[Solved!] How to reduce electrical noise from motorcycle alternator?

I've been working on adding custom brake and turn signal controls to my motorcycle seen here
http://forum.arduino.cc/index.php/topic,57812.0.html
http://forum.arduino.cc/index.php?topic=62948.msg1121047#msg1121047
http://forum.arduino.cc/index.php?topic=149254.msg1121061#msg1121061

My code and circuit worked great when wired into the motorcycle battery. Then when I actually finished the motorcycle engine and ran it, my lights went haywire! When the engine is off, the lights work fine; engine on and they blink rapidly. Turn the engine off and they work normal again.

What I imagine is happening is that some dirty electrical frequency is getting into my Arduino inputs and telling the Arduino that the buttons have been pushed when they actually haven't. I'm thinking I'll have to add ferrite beads or possibly capacitors somehow?

The full electrical schematic is attached as a Fritzing file. Thanks!

Motorcycle Wiring Schematic.fzz (34.4 KB)

Oh, and unfortunately I wont actually be able to try any troubleshooting on this for a while as I am moving cross country and the engine is broken again :frowning:

Once I have the engine fixed I may be able to run the bike without the alternator attached, which would eliminate that as the source of the noise. If the noise is still present with the alternator disconnected, my next guess would be the ignition coils/spark plugs. We'll have to wait and see...

loudboy:
may be able to run the bike without the alternator attached, which would eliminate that as the source of the noise.

I would have thought that having the alternator running is rather more important than any Arduino-controlled brake and turn signals. You might try solving the problem using the standard suppressors and ignition cables used in cars.

Suggest you start by finding out whether the problem is EM radiated noise, or noise on the power supply, or something else.

You could find whether it's EM radiation by removing the external wiring to the sensors, leaving any external pullup/pulldown resistors in place. If it's EM radiation, you could address that by screening.

You could find out whether it's noise on the power supply by giving the logic components a known clean power supply i.e. not powering them from the bike's electrical system. If it's power supply noise, you could address that by adding a low pass filter to the incoming power line or by using a better regulator to convert the noisy 12V ish supply to a clean filtered 5V.

peter is smart! do you have a spare battery lying around? with the whole thing installed on your bike, but wired to the spare battery sitting on the floor, startup your bike and see if the issue survives. then you know if its radiated noise or electrical noise quick and easy

If your motorcycle has a non-resistor spark plug you will get ~100x more RF noise. Many name-brand plugs (NGK, Champion, AC Delco) will have an "R" in the plug code to indicate a resistor.
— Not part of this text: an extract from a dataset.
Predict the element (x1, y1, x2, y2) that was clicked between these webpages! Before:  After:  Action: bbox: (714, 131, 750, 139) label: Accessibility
I don't know about bikes, but in cars it is pretty hard to get a non-resistor plug unless you wanted to on purpose. they are pretty standard nowadays.

permnoob:
in cars it is pretty hard to get a non-resistor plug unless you wanted to on purpose.

That's not my experience. You need to specify the resistance characteristics (along with all the other properties) when you select the plug type, but non-resistive plugs are readily available and no harder to get than the resistive types.

To revive my long dormant post and hopefully help someone else, here's an update.

I've finally come ashore for long enough to set up a proper garage and put some energy and brainpower into my motorcycle. As suggested above, I have tested the electrical system with an independent, clean power source but this did not resolve the issue.

User Chagrin mentioned (literally years ago) that sparkplugs without internal resistors can cause a huge amount of RF interference. Indeed, the sparkplugs that I have installed are no resistor type and the lights erratic behavior does seem to increase in frequency when the bike is revved tto higher RPM. Tomorrow I will buy and install resistor type sparkplugs and report back my findings.

Yes! Chagrin was correct! The normal spark plugs for a 1971 Honda CB350 are NGK Model B8ES. I swapped in BR8ES (R standing for Resistor) and all erratic behavior has been eliminated!